- _Task_
Copy every one of the following records line for line, keeping each character and line break unchanged.

- _Data provided_
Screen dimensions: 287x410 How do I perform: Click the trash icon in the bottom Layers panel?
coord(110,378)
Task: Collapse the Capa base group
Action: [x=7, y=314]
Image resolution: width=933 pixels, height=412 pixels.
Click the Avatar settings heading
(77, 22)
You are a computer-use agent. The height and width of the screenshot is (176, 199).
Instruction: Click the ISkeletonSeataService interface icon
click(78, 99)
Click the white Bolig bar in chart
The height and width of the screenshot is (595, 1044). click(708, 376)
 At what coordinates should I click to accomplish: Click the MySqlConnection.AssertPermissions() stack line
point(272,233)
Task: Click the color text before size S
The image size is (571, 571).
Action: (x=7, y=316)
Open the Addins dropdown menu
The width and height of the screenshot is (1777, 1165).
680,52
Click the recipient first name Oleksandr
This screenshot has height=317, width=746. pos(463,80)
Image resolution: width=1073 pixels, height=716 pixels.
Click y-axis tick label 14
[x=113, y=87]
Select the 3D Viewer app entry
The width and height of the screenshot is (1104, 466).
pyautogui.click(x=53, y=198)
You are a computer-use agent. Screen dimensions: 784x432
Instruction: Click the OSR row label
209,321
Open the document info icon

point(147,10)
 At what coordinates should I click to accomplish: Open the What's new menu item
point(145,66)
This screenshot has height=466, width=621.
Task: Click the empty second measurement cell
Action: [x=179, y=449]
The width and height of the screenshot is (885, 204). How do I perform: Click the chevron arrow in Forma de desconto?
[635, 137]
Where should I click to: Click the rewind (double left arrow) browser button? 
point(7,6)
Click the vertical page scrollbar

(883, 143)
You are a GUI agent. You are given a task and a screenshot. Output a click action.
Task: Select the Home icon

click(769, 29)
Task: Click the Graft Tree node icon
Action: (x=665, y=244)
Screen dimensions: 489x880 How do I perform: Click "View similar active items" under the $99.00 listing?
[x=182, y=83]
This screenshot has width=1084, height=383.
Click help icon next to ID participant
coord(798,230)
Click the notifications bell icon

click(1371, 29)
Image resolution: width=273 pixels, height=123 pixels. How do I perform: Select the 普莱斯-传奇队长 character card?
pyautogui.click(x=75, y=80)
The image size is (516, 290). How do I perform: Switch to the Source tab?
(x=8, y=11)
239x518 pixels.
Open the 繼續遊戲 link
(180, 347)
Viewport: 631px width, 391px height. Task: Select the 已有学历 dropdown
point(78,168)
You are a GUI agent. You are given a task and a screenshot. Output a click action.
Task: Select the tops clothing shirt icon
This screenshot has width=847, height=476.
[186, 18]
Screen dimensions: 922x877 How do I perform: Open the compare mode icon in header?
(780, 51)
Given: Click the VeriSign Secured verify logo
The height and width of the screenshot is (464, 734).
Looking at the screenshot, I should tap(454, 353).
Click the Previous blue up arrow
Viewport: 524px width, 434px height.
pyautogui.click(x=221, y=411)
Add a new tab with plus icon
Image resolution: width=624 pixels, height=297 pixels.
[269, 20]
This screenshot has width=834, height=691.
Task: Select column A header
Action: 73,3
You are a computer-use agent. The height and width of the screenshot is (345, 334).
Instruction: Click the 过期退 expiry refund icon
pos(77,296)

- _Exercise answer_
Screen dimensions: 287x410 How do I perform: Click the trash icon in the bottom Layers panel?
coord(110,378)
Task: Collapse the Capa base group
Action: [x=7, y=314]
Image resolution: width=933 pixels, height=412 pixels.
Click the Avatar settings heading
(77, 22)
You are a computer-use agent. The height and width of the screenshot is (176, 199).
Instruction: Click the ISkeletonSeataService interface icon
click(78, 99)
Click the white Bolig bar in chart
The height and width of the screenshot is (595, 1044). click(708, 376)
 At what coordinates should I click to accomplish: Click the MySqlConnection.AssertPermissions() stack line
point(272,233)
Task: Click the color text before size S
The image size is (571, 571).
Action: (x=7, y=316)
Open the Addins dropdown menu
The width and height of the screenshot is (1777, 1165).
680,52
Click the recipient first name Oleksandr
This screenshot has height=317, width=746. pos(463,80)
Image resolution: width=1073 pixels, height=716 pixels.
Click y-axis tick label 14
[x=113, y=87]
Select the 3D Viewer app entry
The width and height of the screenshot is (1104, 466).
pyautogui.click(x=53, y=198)
You are a computer-use agent. Screen dimensions: 784x432
Instruction: Click the OSR row label
209,321
Open the document info icon

point(147,10)
 At what coordinates should I click to accomplish: Open the What's new menu item
point(145,66)
This screenshot has height=466, width=621.
Task: Click the empty second measurement cell
Action: [x=179, y=449]
The width and height of the screenshot is (885, 204). How do I perform: Click the chevron arrow in Forma de desconto?
[635, 137]
Where should I click to: Click the rewind (double left arrow) browser button? 
point(7,6)
Click the vertical page scrollbar

(883, 143)
You are a GUI agent. You are given a task and a screenshot. Output a click action.
Task: Select the Home icon

click(769, 29)
Task: Click the Graft Tree node icon
Action: (x=665, y=244)
Screen dimensions: 489x880 How do I perform: Click "View similar active items" under the $99.00 listing?
[x=182, y=83]
This screenshot has width=1084, height=383.
Click help icon next to ID participant
coord(798,230)
Click the notifications bell icon

click(1371, 29)
Image resolution: width=273 pixels, height=123 pixels. How do I perform: Select the 普莱斯-传奇队长 character card?
pyautogui.click(x=75, y=80)
The image size is (516, 290). How do I perform: Switch to the Source tab?
(x=8, y=11)
239x518 pixels.
Open the 繼續遊戲 link
(180, 347)
Viewport: 631px width, 391px height. Task: Select the 已有学历 dropdown
point(78,168)
You are a GUI agent. You are given a task and a screenshot. Output a click action.
Task: Select the tops clothing shirt icon
This screenshot has width=847, height=476.
[186, 18]
Screen dimensions: 922x877 How do I perform: Open the compare mode icon in header?
(780, 51)
Given: Click the VeriSign Secured verify logo
The height and width of the screenshot is (464, 734).
Looking at the screenshot, I should tap(454, 353).
Click the Previous blue up arrow
Viewport: 524px width, 434px height.
pyautogui.click(x=221, y=411)
Add a new tab with plus icon
Image resolution: width=624 pixels, height=297 pixels.
[269, 20]
This screenshot has width=834, height=691.
Task: Select column A header
Action: 73,3
You are a computer-use agent. The height and width of the screenshot is (345, 334).
Instruction: Click the 过期退 expiry refund icon
pos(77,296)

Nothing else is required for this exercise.